Relocalisation des données
L'ensemble des serveurs sur lesquels sont stockées les données personnelles des citoyens russes devrait être transféré en Russie
Les débats et lois les plus controversés impliquent le secteur privé. Le contexte de l'après-Snowden est venu à point nommé pour les responsables politiques qui, pour justifier de nouvelles législations, avancent que les politiques en matière de respect de la vie privée adoptées par les géants du Net (Google, Facebook, Twitter, etc.) menacent la souveraineté numérique ? et donc nationale ? de la Russie. Dans la foulée des révélations de l'ancien contractuel de la NSA (National Security Agency), des parlementaires ont alors suggéré que l'ensemble des serveurs sur lesquels sont stockées les données personnelles des citoyens russes devrait être transféré en Russie. Les mêmes ont entamé une campagne médiatique dans le but de placer les grandes plateformes numériques sous juridiction russe ? soit en exigeant d'être accessible en Russie sous l'extension .ru, soit en les obligeant à être hébergées sur le territoire russe.
Les débats parlementaires ont continué pendant plus d'un an jusqu'à l'adoption, à l'automne 2014, de la loi fédérale amendant les précédents textes sur le traitement des données personnelles au sein des réseaux d'information et de télécommunications. La loi vise à limiter l'utilisation de serveurs étrangers pour la collecte, la rétention, le traitement et le stockage des données personnelles des citoyens russes, et à faciliter les activités de surveillance de l'État via Roskomnadzor.
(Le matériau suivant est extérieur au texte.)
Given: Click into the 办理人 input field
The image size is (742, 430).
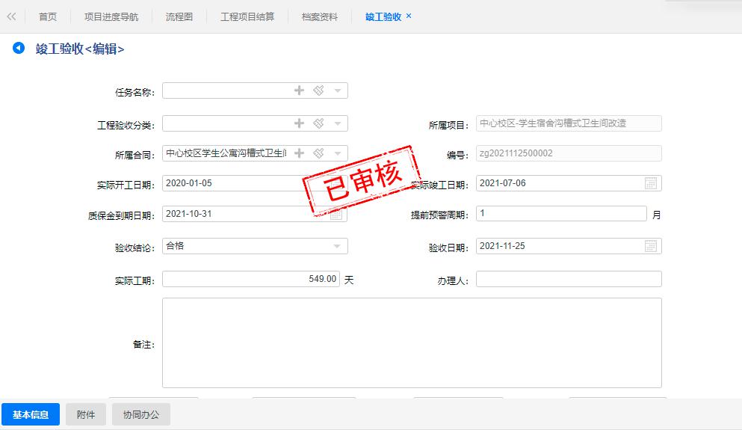Looking at the screenshot, I should click(568, 279).
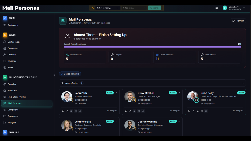The image size is (251, 141).
Task: Open Unified Inbox from the sidebar
Action: click(x=14, y=42)
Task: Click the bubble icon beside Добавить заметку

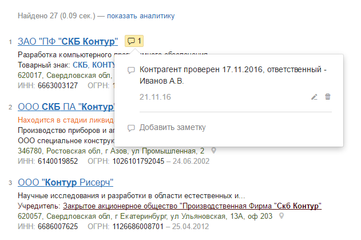Action: click(131, 128)
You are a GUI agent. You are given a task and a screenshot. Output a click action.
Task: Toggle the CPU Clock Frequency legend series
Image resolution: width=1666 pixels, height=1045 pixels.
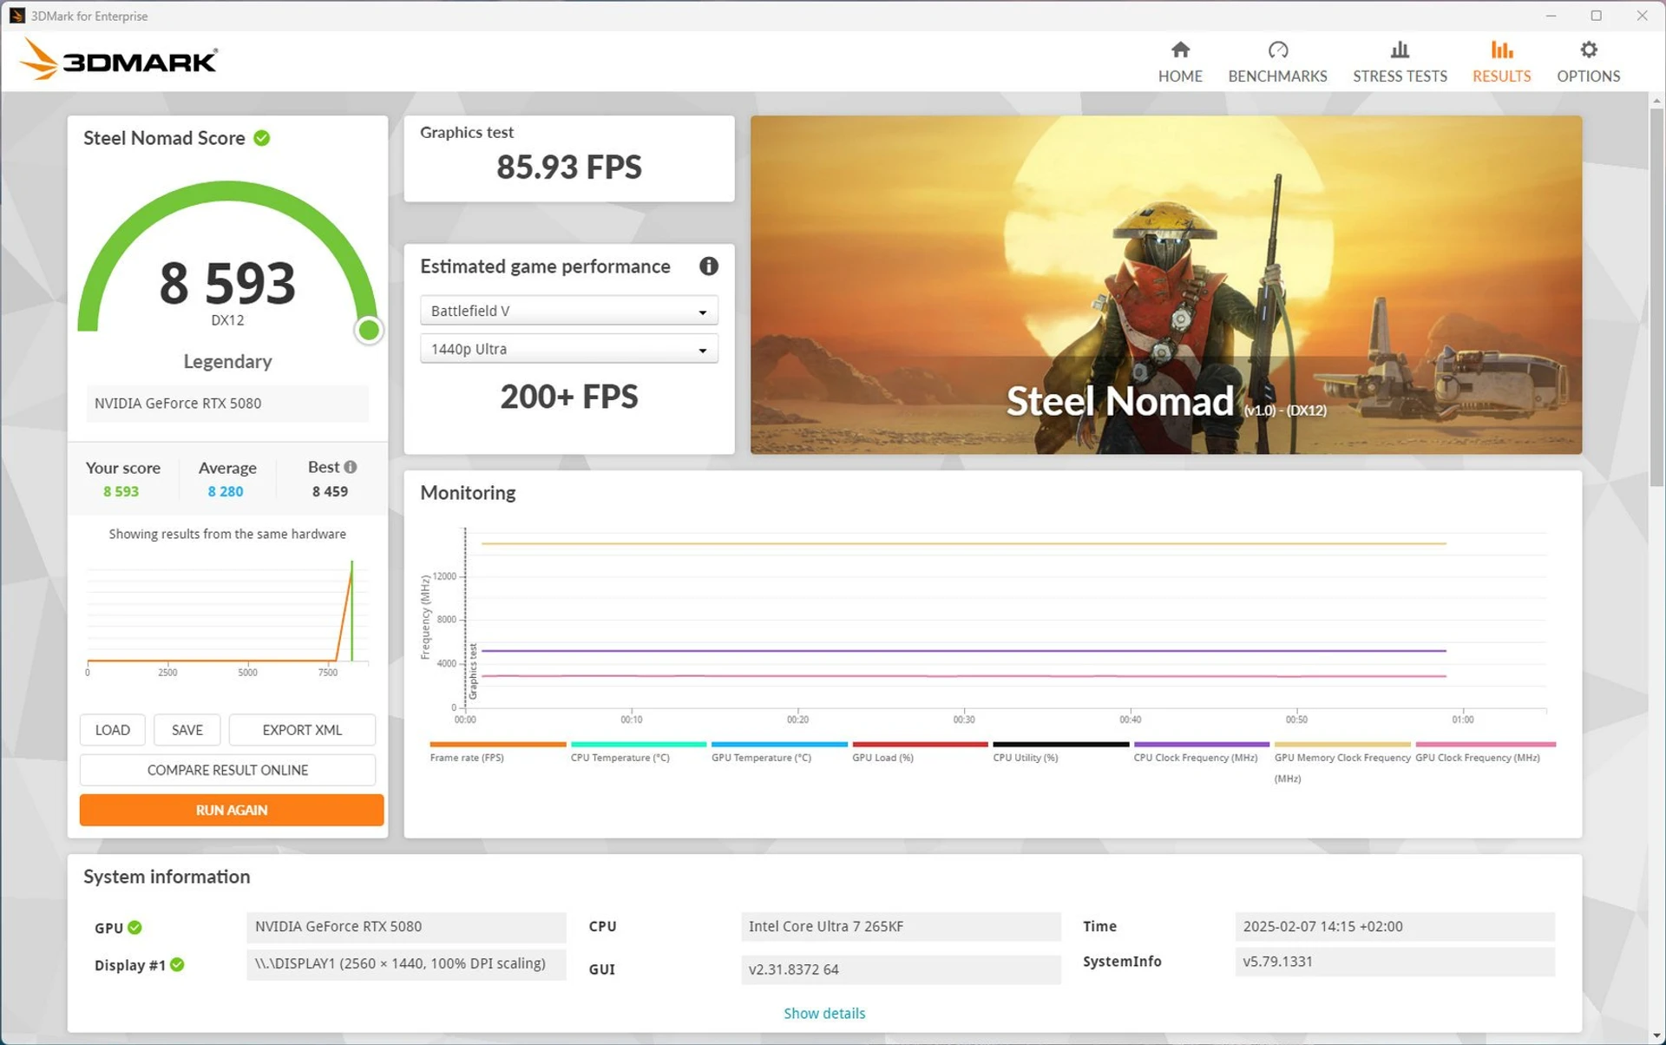pos(1201,751)
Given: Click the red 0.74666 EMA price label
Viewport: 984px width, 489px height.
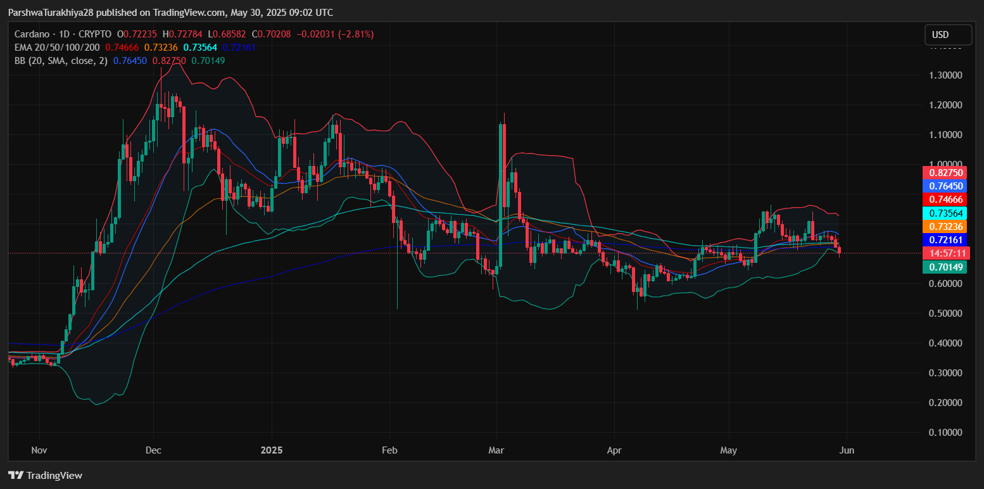Looking at the screenshot, I should (945, 200).
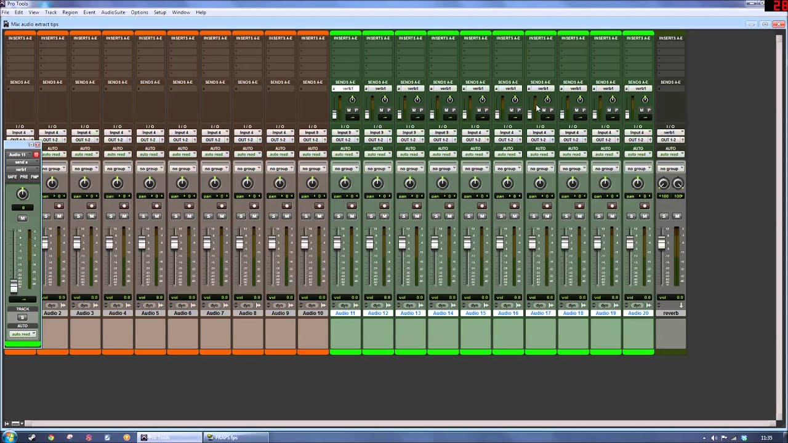
Task: Expand auto read menu on Audio 18
Action: (573, 154)
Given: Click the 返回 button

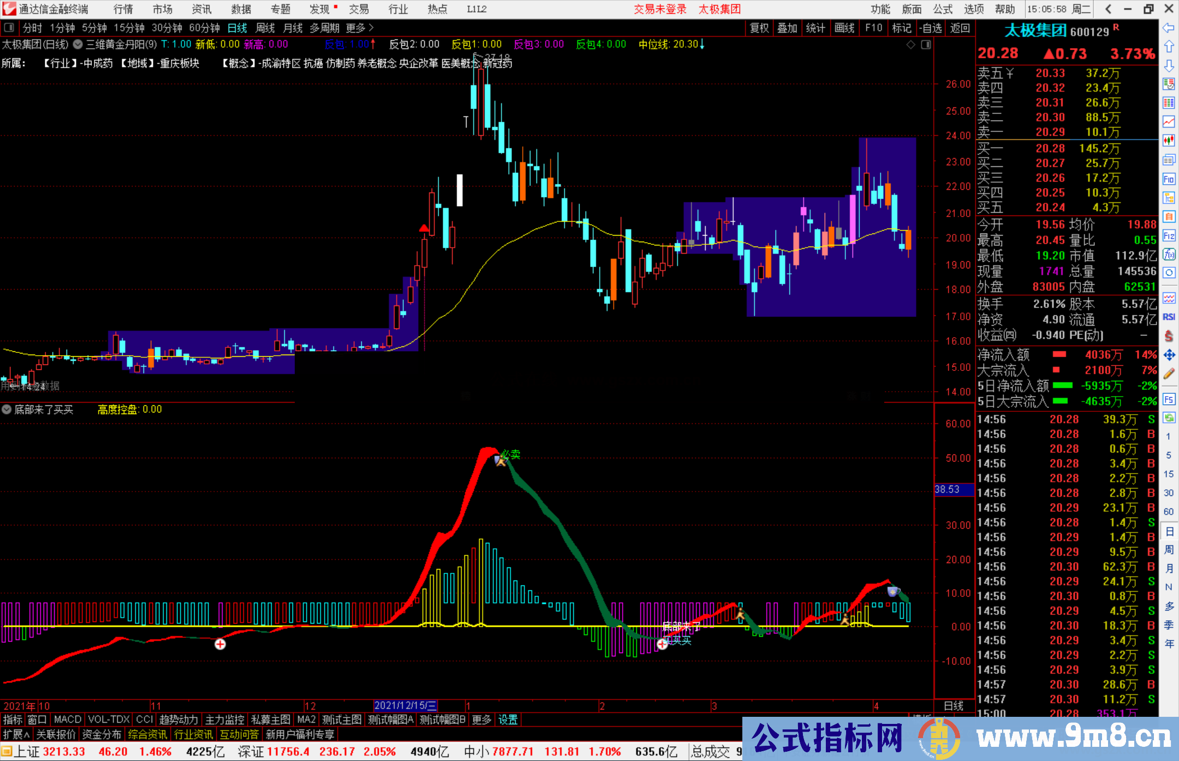Looking at the screenshot, I should (960, 28).
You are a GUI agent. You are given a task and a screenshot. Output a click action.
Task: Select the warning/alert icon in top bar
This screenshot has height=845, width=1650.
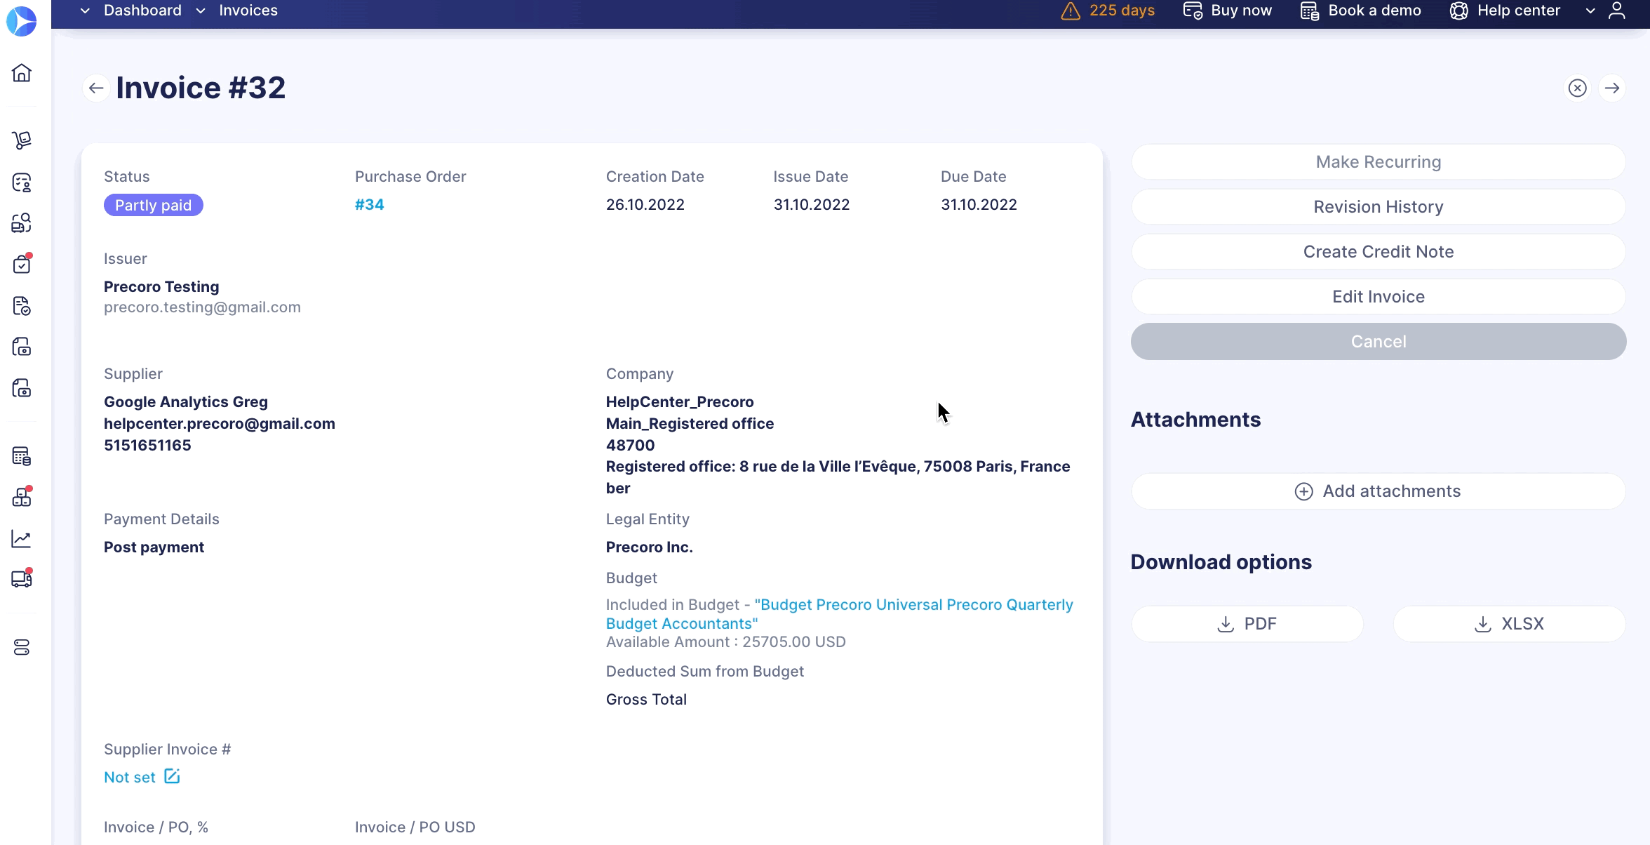(1070, 11)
Censée entrer en application le 1er septembre 2014, la loi fit polémique parmi l’industrie, qui a réalisé qu'elle ne pourrait se conformer aux nouvelles dispositions à temps. Les réactions négatives de nombreux acteurs privés russes et internationaux ont contraint la Douma à reprogrammer la date effective. La loi est entrée en application le 1er septembre 2015, bien qu'elle ait introduit des nuances dans sa portée. Roskomnadzor a admis qu'il ne vérifierait pas la conformité des services « grand public » avec la loi sur les données personnelles avant 2016, mais a fait une exception pour les données des passagers aériens, lesquelles, selon les conventions internationales, doivent être conservées internationalement. Selon certains
observateurs, la principale cible des autorités russes est le marché du numérique russe : « les compagnies qui achètent et vendent des produits ou services en Russie aux Russes, mais qui peuvent héberger les données des consommateurs dans des serveurs
offshore ».
La relocalisation sert aussi à contenir toute dissidence et à susciter des sentiments anti-américains à des fins politiques
À l’évidence, la Russie n'est pas le premier pays à légiférer sur la relocalisation des données : la Chine, l'Inde ou l'Indonésie ont mis en place des lois similaires et le Brésil ainsi que l'Allemagne ont cherché à promulguer des politiques de relocalisation. En réalité,
le mouvement de la relocalisation des données est un phénomène complexe et varié : selon le pays dans lequel elle est avancée, la relocalisation sert aussi à imposer des mesures protectionnistes aux acteurs étrangers, à accroître les capacités de surveillance des agences de renseignement russes, à contenir toute dissidence et à susciter des sentiments anti-américains à des fins politiques.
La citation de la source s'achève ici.